Deutscher ging auf der A 9 Trickdieb auf den Leim
200 Euro erbeutet. Polizei verfolgt heiße Spur.
Der Trick war nicht gerade ausgefallen - funktioniert hat er trotzdem. Ein deutscher Autofahrer wurde am Freitag auf der Pyhrnautobahn (A 9) Opfer eines Trickdiebs. Nun verfolgt die Polizei eine heiße Spur.
Handzeichen. Der Deutsche war mit seiner Familie aus Slowenien kommend auf der Heimfahrt, kurz nach dem Grenzübergang in Spielfeld stand ein Mercedes mit deutschen Kennzeichen am Pannenstreifen. Mit Handzeichen brachte ein unbekannter Mann den Deutschen zum Anhalten. "Ihm sei das Geld für Benzin ausgegangen, er wolle sich deshalb 100 Euro ausborgen", schildert ein Beamter der Grenzpolizei Spielfeld den "Schmäh" des Täters.
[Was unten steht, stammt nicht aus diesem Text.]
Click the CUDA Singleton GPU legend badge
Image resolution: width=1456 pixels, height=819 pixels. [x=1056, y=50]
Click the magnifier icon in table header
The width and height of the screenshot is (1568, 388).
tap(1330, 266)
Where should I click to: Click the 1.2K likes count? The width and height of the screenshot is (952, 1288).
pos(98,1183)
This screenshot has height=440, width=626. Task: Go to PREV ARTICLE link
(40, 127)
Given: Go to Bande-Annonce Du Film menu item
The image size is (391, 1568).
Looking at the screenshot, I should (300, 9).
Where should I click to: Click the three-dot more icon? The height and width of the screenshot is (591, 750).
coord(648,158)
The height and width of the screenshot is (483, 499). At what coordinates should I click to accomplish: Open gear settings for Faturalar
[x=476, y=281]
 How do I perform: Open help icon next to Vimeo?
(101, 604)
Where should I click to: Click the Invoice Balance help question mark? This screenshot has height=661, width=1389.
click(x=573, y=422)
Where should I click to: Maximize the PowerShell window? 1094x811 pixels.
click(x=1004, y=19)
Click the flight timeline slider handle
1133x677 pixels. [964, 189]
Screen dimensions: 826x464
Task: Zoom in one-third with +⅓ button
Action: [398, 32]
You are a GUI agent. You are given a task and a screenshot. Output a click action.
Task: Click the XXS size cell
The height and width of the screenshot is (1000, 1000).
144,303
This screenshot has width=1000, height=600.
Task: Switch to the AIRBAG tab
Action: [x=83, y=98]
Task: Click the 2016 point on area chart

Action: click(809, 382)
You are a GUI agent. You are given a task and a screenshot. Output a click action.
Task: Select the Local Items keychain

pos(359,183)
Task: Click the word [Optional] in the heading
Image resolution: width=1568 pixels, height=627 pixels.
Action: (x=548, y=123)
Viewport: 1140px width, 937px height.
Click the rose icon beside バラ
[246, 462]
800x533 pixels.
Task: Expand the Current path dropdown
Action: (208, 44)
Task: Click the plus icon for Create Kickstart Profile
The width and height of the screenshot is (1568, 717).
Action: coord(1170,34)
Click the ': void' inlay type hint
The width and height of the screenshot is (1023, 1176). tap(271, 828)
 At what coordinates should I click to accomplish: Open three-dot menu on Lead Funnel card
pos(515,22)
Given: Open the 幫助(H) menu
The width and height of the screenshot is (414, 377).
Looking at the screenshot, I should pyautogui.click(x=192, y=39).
Als Pfand gab der ältere Herr dem Autolenker eine goldene Kette, zwei Goldringe und eine Visitenkarte mit einem türkischen Namen und dem Titel "Direktor".
Zwei 100-Euro Scheine. Als der Deutsche in seiner Brieftasche nachschaute, griff der Trickdieb zu. Mit zwei 100-Euro-Scheinen rannte er zu seinem Auto und fuhr davon. Der Bestohlene reagierte richtig, er notierte sich das Kennzeichen des Fluchtfahrzeuges - in dem noch ein Mann und eine Frau saßen - und rief die Polizei.
Fahndung läuft. "Die Fahndung nach dem Wagen läuft. Wir glauben, dass es sich bei dem Täter um einen Rumänen handelt, den wir im heurigen Juli bereits kontrolliert hatten. Damals lag nichts gegen ihn vor, jetzt wurde er von dem Opfer aber auf einem Lichtbild eindeutig wiedererkannt", so der Polizist.